▸ **Task to carry out**
Find all lines in the listing that include the word "axis", then copy them.

▸ **Stored data**
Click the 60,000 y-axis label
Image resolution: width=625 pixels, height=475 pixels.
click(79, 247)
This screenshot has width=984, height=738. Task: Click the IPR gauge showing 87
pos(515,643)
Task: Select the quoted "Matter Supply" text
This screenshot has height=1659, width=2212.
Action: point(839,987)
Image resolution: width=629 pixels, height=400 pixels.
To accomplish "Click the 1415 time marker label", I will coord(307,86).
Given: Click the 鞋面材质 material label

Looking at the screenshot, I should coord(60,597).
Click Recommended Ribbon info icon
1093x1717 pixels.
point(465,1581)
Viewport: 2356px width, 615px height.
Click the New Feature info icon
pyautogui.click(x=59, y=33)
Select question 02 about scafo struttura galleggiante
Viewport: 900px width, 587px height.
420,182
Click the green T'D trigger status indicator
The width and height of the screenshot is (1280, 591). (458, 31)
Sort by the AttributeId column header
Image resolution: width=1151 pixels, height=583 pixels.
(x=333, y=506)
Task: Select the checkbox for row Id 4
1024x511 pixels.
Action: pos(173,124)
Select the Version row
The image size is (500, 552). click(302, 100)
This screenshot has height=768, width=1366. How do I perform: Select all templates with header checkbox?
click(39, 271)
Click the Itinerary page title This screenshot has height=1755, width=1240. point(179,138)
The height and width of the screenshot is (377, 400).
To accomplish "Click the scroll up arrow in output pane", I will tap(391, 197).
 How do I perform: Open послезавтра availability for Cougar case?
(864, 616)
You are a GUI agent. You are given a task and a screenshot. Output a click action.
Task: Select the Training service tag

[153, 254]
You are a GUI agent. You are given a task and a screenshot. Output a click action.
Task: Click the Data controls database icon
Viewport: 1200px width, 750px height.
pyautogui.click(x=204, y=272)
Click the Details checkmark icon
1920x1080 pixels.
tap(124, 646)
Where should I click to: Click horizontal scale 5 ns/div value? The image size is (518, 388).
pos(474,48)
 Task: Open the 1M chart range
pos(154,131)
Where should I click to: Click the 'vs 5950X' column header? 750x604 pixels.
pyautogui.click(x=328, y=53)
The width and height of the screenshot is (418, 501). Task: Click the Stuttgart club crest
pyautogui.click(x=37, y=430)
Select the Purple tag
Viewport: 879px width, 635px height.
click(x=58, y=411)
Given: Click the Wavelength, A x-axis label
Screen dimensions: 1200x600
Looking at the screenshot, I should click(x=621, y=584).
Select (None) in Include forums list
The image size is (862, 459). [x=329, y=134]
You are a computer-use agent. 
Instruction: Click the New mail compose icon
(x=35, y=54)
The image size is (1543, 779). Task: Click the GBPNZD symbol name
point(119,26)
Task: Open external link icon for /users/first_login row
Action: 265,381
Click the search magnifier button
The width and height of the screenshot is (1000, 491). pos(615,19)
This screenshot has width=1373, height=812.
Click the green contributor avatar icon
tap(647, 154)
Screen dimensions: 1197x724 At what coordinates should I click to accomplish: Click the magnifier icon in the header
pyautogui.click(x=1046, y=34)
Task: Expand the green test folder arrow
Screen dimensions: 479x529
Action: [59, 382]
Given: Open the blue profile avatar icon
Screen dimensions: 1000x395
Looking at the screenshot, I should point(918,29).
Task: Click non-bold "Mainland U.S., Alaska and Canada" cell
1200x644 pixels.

▸ **Output below**
Click the 60,000 y-axis label
Given: Click the Wavelength, A x-axis label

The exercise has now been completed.